Morte de dois argentinos envolveu o governo brasileiro
No dia 12 de março de 1980, Horário Campiglia foi sequestrado no Aeroporto do Galeão, no Rio de Janeiro. Ele chegava do Panamá. O argentino com nacionalidade italiana era do comando dos Montoneros organização político-militar argentina de guerrilha urbana.
Horário foi preso com sua companheira, Mónica Pinus de Binstock. A inteligência argentina havia recebido informações de que ambos, que viviam no México, estariam planejando uma volta a Buenos Aires a fim de poder liderar as ações a partir de território argentino. Ambos foram capturados, levados de volta à Argentina em um C-130 das Forças Aéreas do país vizinho e encaminhados para a prisão clandestina Campo de Mayo.
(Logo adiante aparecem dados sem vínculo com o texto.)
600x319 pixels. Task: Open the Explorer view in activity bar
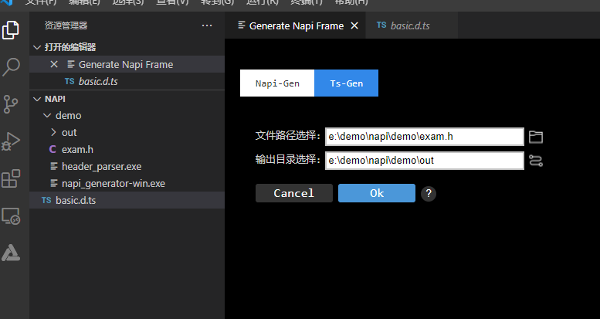coord(12,31)

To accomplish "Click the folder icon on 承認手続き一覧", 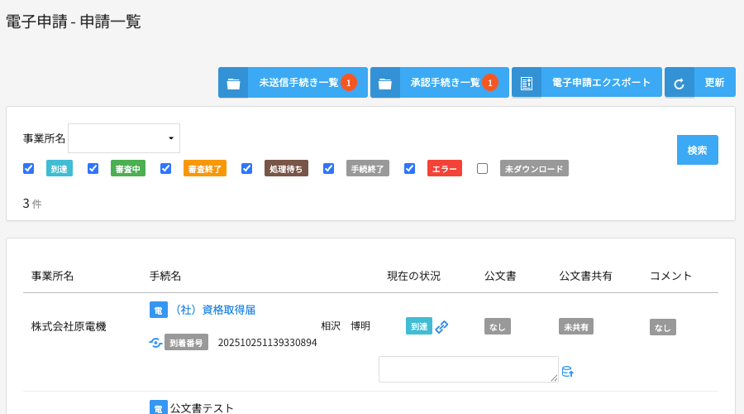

Horário jamais reapareceria.
Uruguaiana
No dia 26 de maio de 1980, o argentino Lorenzo Viñas foi sequestrado em Uruguaiana, no Rio Grande do Sul, e jamais seria visto de novo. Ele também era militante dos Montoneros. Estudante de Ciências Sociais, Lorenzo se exilou no México em 1976, viajando com sua mulher, Claudia Olga Allegrini. Em 1979, o casal voltou para a Argentina. Mas a perseguição continuou e os dois optaram por buscar novo exílio. Desta vez, o destino seria a Itália, já que o militante também tinha nacionalidade italiana. Lorenzo embarcou de ônibus em Buenos Aires em direção ao Rio.
Sua mulher faria o mesmo percurso um mês depois e o plano era que se encontrassem no Rio. Mas ela jamais o encontraria.